Full-response entropy outperforms answer-time or span-specific entropy as a discriminator of correctness across datasets and architectures.
However, entropy is structurally blind to evidence collapse; it cannot distinguish between low-entropy, well-grounded responses and low-entropy confabulations that have lost visual reference.
Figure 3: Discrimination capacity of answer-time and full-generation entropy across models/datasets: text-only signals are robust but cannot flag visually ungrounded failures.

Task-Conditional Error Regimes and Interaction Models

A principal contribution is the delineation of task-conditional risk regimes through an entropy--vision interaction model. Logistic regression with an interaction term between (z-normalized) entropy and visual engagement reveals that:

On tasks requiring sustained visual reference (e.g., expert-level STEM, highly entangled visual-symbolic reasoning), confident-but-blind generations incur a significant risk penalty (negative interaction coefficients, up to $\beta_{EV} \approx -0.61$ ).
On tasks amenable to early extraction + symbolic reasoning (math diagrams, unperturbed contexts), the same regime is comparatively benign, and inefficient re-engagement of visual evidence may even be detrimental.
Figure 4: Distribution of interaction coefficients ( $\beta_{EV}$ ) across tasks/models: sign flip illustrates task-conditionality of the confident-but-blind penalty.

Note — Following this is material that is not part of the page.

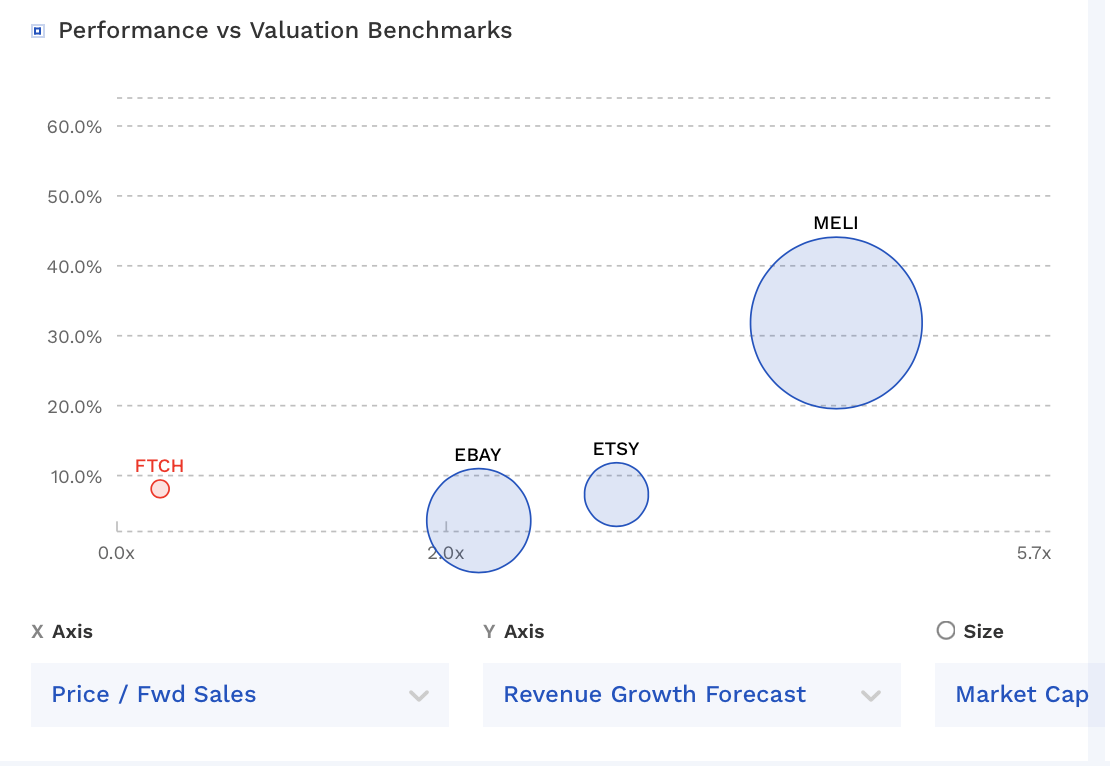Open the Revenue Growth Forecast dropdown

click(x=692, y=694)
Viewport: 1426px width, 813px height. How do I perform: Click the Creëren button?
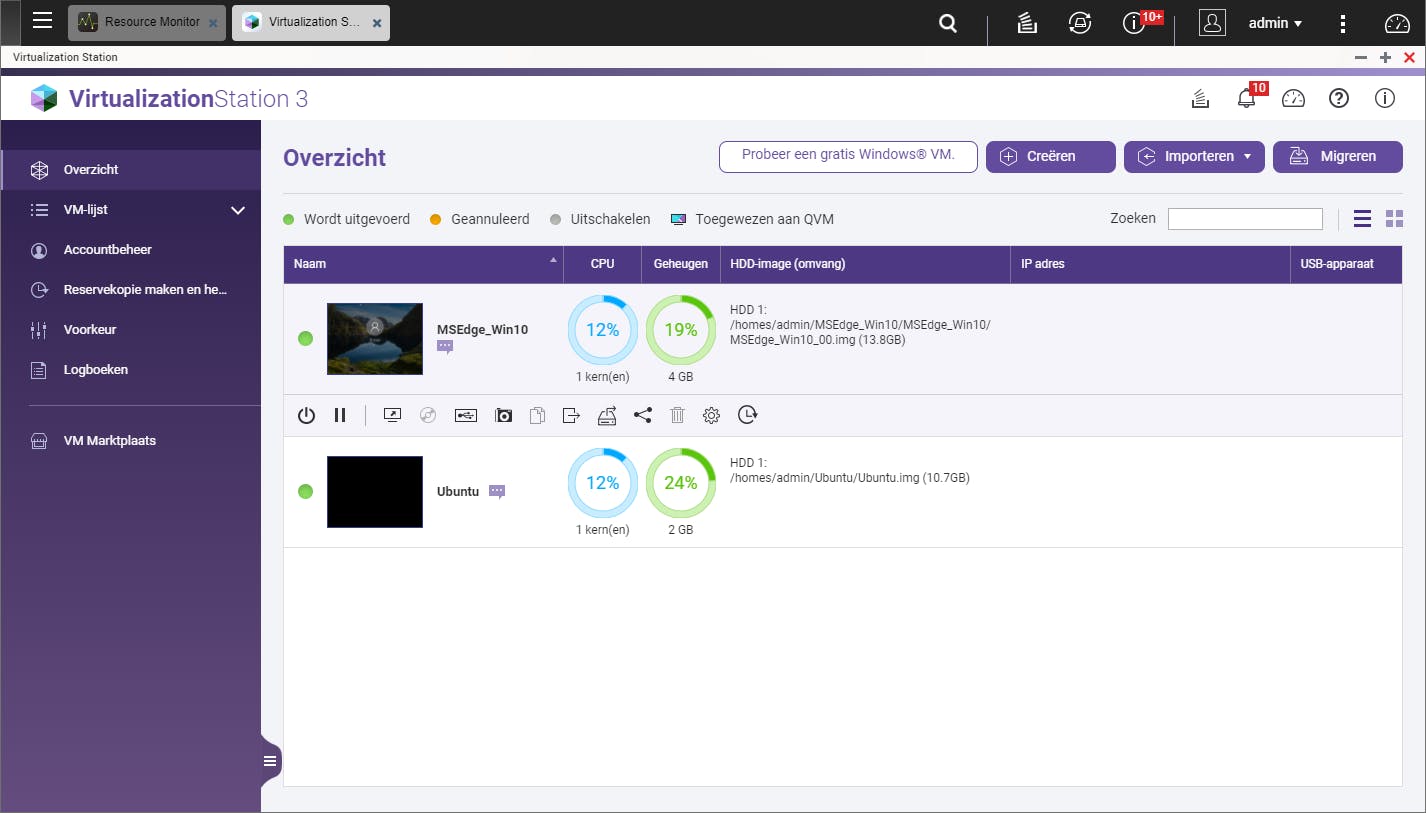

Figure 5: Regime map over entropy and visual engagement for GLM: the Q2 (confident+blind) quadrant is high-risk on MMMU_Pro but benign on MathVista.

Selective Monitoring and Deployment Implications

Attempting to naively linearly fuse vision features and entropy degrades cross-task calibration: global fusion fails because it cannot account for the interaction sign flip between task families. By contrast, a conditional vision veto—which selectively overrides entropy-based acceptance when visual engagement is extremely low—improves selective risk only on tasks with negative $\beta_{EV}$ , fully aligning empirical outcomes with the task-conditionality signals of the interaction model.

Discussion and Broader Implications

The observed evidence collapse phenomenon implies that extended generated reasoning, while generally beneficial for transparency, can create new avenues for misalignment and overconfidence through progressive loss of grounding. This demands that multimodal uncertainty monitors be:

Task-aware: automatically or semi-automatically determining whether a given input requires monitoring for sustained visual grounding.
Architecture-specific: appropriately locating and interpreting grounding layers and attention maps.
Trajectory-level: capturing sustained rather than endpoint-only grounding, since most failures are gradual.

This study sharply delineates the theoretical boundary of text-only calibration protocols for multimodal models and provides an actionable framework for integrating vision-based monitoring as a conditional augmentation rather than a global supplement.

Limitations and Future Directions

The evaluation is currently circumscribed by:

Reliance on attention as a correlational proxy for grounding; causal intervention (e.g., activation patching) is required for mechanistic validation.
Model scale (2B–8B), which may not capture extreme behaviors in frontier LLMs/RVLMs.
Manual task-typing; production deployment will require robust zero-shot task-type inference to automate selection of appropriate monitoring regimes.

Scaling the empirical protocol to 72B+ models, more diverse architectures, and direct causal testing of grounding (potentially via counterfactual intervention) are critical next steps.

Conclusion

This work rigorously demonstrates that evidence collapse—the loss of visual grounding during extended generation—is a universal but task-conditional phenomenon in contemporary RVLMs. While full-generation entropy offers the strongest universal monitor, it is blind to visually ungrounded confabulation. The error profile associated with confident-but-blind generations flips with task nature, forcing multimodal system designers to adopt task-aware, conditional monitoring policies. The study offers a methodologically robust empirical basis for a paradigm shift in uncertainty quantification and safe deployment of reasoning VLMs.